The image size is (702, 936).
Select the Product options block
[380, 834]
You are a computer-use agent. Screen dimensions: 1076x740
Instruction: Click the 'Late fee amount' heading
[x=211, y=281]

* * * * *

Copy out every line of the records above, word for word and in the same order.

> **Task response**:
The image size is (702, 936).
Select the Product options block
[380, 834]
You are a computer-use agent. Screen dimensions: 1076x740
Instruction: Click the 'Late fee amount' heading
[x=211, y=281]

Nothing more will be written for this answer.